=== Begin Enclosure ===

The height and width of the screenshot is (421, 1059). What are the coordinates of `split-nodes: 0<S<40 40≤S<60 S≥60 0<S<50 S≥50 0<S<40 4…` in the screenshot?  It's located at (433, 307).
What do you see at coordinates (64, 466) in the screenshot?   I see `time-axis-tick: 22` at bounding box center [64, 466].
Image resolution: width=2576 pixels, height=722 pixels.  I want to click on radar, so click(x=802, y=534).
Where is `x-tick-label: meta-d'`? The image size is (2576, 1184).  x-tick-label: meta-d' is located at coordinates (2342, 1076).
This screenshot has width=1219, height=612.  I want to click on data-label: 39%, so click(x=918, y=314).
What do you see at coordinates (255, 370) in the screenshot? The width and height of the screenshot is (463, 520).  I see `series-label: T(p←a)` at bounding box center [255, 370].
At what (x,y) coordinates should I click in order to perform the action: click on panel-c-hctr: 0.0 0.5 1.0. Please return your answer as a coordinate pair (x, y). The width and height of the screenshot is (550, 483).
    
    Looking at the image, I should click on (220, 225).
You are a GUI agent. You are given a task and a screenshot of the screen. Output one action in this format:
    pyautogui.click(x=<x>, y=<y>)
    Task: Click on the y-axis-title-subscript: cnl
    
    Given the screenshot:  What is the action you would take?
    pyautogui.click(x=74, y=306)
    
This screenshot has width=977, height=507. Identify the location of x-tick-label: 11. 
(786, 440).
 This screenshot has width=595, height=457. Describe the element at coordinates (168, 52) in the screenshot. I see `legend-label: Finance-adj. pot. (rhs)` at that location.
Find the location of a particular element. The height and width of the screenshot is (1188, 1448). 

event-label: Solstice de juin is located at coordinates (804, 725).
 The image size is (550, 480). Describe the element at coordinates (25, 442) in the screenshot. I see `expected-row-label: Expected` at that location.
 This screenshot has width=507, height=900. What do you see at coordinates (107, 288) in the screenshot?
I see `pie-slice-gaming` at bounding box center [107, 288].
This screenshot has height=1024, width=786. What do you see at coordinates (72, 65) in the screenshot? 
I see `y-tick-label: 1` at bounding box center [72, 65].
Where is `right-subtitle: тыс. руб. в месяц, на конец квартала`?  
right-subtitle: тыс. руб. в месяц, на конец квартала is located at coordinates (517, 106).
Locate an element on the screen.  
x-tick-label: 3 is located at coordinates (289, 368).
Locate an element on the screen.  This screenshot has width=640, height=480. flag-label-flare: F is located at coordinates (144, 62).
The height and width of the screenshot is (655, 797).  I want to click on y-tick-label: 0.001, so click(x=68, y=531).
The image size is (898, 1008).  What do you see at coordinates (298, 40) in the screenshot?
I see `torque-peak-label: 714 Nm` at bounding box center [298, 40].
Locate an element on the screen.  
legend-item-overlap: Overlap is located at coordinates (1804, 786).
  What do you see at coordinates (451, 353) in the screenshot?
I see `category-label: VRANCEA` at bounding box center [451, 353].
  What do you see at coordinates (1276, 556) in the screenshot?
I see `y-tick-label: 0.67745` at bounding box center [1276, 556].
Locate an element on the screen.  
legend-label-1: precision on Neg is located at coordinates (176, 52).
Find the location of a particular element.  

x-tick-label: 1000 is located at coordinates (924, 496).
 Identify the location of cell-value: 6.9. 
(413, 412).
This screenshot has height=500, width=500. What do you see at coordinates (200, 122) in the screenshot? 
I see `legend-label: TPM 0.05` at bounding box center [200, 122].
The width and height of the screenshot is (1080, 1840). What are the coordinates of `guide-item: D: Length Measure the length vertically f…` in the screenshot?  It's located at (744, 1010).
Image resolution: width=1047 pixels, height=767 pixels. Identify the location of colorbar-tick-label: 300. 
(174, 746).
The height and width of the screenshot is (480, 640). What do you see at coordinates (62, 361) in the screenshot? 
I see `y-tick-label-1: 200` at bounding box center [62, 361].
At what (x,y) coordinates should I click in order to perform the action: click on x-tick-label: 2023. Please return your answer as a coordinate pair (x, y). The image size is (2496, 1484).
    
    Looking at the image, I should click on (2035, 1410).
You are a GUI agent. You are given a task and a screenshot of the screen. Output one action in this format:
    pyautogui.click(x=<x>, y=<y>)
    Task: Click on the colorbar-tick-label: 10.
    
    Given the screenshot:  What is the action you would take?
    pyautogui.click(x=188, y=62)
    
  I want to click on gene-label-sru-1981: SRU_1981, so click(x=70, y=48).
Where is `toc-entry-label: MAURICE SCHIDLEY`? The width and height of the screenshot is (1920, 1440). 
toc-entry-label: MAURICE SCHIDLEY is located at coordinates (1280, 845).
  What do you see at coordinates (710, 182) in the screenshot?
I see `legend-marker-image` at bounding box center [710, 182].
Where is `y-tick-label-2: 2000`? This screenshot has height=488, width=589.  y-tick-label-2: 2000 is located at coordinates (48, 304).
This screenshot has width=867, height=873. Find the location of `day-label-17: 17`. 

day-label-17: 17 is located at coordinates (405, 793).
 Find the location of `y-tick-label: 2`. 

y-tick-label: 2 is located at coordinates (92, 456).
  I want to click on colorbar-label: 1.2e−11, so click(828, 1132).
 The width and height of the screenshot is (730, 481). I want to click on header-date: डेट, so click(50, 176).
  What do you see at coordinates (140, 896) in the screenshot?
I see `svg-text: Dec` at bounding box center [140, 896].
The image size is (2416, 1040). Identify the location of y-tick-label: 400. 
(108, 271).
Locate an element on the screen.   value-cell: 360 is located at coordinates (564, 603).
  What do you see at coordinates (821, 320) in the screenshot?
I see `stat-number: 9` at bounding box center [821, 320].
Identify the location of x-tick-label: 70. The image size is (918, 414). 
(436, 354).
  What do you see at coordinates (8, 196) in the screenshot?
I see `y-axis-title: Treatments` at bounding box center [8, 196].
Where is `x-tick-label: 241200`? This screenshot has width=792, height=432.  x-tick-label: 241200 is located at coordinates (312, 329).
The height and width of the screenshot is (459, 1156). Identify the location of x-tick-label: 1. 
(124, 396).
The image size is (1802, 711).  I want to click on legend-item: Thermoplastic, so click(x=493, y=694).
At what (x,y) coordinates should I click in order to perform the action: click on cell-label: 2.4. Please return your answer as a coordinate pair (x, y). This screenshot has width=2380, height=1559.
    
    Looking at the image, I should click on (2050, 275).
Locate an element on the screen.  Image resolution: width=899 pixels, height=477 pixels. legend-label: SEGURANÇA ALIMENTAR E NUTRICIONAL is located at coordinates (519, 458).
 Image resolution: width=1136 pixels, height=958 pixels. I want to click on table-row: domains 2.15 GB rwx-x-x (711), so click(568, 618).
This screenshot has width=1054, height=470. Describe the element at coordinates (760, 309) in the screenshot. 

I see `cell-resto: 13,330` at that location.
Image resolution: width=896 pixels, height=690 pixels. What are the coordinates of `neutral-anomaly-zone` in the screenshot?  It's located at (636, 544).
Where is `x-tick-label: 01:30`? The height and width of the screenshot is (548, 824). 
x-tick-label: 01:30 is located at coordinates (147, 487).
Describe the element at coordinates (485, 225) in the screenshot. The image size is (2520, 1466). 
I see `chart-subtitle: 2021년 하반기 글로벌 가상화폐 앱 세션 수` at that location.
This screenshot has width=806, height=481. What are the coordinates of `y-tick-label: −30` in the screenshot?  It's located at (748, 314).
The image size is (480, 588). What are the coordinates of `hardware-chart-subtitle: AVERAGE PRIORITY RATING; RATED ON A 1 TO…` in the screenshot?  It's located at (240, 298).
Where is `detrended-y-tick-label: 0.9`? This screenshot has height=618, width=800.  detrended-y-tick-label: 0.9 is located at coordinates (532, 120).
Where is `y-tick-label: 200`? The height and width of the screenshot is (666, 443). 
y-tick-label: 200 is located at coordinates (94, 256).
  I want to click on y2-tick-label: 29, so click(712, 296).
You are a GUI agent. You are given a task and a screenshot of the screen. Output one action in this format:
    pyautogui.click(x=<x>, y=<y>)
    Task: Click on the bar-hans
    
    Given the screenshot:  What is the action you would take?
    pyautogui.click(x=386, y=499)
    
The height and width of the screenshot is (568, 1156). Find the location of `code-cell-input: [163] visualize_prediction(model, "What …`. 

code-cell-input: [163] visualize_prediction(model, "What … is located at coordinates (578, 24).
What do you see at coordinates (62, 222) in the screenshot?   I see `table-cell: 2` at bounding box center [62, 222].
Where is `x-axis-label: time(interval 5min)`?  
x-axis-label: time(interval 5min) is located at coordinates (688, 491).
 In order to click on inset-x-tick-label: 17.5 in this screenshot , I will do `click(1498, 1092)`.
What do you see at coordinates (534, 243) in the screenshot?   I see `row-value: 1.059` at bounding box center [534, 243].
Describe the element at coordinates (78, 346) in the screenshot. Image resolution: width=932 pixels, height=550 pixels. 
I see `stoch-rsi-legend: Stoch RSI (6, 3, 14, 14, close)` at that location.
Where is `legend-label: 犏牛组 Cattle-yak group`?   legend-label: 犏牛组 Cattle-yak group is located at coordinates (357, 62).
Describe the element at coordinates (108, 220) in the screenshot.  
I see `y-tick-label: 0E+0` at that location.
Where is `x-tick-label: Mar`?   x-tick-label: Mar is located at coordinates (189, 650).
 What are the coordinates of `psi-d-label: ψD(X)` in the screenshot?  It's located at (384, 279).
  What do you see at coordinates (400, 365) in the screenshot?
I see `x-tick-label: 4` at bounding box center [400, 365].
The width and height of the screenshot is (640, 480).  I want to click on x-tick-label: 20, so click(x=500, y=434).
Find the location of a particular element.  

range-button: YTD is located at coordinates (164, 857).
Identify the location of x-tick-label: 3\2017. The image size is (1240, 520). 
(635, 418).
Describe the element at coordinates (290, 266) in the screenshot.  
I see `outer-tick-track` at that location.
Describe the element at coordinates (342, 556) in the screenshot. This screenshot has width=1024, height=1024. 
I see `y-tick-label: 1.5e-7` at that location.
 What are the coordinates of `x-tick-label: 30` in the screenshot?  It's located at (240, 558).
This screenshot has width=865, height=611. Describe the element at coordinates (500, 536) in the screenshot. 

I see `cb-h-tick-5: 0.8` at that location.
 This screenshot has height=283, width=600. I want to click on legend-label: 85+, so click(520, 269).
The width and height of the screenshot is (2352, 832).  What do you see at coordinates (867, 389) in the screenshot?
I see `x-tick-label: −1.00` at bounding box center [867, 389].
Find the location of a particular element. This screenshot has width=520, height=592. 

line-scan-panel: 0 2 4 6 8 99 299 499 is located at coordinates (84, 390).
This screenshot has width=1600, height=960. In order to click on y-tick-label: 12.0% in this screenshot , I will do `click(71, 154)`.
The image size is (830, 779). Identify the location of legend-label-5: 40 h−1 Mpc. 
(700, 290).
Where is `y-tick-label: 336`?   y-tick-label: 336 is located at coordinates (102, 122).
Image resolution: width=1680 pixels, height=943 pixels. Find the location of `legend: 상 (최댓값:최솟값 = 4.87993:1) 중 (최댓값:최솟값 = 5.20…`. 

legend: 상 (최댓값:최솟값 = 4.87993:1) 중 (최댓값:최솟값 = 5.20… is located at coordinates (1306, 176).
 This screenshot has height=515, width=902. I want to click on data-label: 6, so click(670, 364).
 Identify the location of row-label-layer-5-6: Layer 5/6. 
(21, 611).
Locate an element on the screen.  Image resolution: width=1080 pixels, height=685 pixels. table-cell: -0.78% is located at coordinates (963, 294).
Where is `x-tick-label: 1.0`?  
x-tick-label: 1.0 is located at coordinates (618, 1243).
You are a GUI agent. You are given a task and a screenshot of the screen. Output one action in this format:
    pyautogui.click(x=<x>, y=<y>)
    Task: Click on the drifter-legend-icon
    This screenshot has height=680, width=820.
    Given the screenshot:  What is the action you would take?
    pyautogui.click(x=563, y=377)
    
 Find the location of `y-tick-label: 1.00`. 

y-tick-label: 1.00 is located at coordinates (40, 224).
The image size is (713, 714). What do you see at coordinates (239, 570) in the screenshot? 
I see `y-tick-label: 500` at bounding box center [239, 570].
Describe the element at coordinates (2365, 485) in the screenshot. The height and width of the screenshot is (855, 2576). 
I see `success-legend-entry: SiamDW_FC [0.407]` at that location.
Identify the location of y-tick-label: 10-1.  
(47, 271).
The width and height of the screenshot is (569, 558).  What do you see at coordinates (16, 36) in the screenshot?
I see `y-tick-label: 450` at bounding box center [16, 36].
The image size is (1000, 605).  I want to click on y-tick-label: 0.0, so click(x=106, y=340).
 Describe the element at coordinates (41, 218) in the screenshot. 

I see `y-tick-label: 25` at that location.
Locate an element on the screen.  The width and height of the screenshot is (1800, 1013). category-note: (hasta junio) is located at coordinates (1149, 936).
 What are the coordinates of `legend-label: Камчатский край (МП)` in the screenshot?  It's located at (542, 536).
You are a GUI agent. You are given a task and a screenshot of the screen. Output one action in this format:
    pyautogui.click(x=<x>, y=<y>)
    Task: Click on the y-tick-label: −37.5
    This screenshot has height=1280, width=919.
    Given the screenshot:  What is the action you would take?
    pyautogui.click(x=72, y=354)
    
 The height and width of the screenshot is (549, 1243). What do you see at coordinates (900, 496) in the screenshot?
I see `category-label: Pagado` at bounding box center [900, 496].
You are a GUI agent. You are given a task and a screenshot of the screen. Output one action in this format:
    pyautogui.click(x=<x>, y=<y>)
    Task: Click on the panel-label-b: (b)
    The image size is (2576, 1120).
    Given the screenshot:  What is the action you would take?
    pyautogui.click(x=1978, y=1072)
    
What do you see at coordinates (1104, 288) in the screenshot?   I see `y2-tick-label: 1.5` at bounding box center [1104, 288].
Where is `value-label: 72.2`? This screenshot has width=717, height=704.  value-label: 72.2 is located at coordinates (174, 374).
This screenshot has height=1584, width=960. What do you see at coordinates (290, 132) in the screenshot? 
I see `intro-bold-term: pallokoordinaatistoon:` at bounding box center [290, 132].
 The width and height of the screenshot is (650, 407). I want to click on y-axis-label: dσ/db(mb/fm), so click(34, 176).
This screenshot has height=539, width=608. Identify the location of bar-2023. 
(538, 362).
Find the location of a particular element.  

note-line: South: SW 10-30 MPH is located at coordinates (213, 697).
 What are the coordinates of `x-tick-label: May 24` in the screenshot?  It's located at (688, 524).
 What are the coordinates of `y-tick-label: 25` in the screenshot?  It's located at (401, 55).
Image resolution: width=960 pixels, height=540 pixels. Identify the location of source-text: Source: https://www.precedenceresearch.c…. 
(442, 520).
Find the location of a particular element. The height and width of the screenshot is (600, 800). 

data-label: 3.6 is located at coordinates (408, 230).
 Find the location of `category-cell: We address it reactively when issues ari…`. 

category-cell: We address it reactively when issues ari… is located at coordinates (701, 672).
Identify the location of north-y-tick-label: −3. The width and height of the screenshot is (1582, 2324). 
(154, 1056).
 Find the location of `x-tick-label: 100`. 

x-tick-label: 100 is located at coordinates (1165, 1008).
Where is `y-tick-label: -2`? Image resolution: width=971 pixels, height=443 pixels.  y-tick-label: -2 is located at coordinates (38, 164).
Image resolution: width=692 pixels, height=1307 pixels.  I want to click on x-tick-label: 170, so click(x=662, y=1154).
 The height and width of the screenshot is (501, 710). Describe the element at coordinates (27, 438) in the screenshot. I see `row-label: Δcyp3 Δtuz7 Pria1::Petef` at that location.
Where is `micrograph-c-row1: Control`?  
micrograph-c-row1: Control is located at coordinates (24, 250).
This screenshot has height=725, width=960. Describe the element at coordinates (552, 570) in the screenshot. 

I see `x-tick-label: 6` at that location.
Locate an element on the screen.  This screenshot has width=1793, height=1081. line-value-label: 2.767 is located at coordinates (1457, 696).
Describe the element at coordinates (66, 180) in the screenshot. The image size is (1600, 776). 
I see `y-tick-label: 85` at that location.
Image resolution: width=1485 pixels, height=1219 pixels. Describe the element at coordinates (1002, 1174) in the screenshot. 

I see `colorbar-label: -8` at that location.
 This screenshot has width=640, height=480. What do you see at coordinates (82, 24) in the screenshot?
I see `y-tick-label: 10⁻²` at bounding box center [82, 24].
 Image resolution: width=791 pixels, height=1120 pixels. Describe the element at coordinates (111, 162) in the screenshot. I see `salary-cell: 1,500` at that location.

=== End Enclosure ===

THE TASK
Rewrite the part of the entries that opens with the line containing "Describe the element at coordinates (108, 220)" and closes with the line containing "center [400, 365].", putting "Identify" in place of "Describe" and leaving everything else unchanged.

PROBLEM SOLUTION
Identify the element at coordinates (108, 220) in the screenshot.  
I see `y-tick-label: 0E+0` at that location.
Where is `x-tick-label: Mar`?   x-tick-label: Mar is located at coordinates (189, 650).
 What are the coordinates of `psi-d-label: ψD(X)` in the screenshot?  It's located at (384, 279).
  What do you see at coordinates (400, 365) in the screenshot?
I see `x-tick-label: 4` at bounding box center [400, 365].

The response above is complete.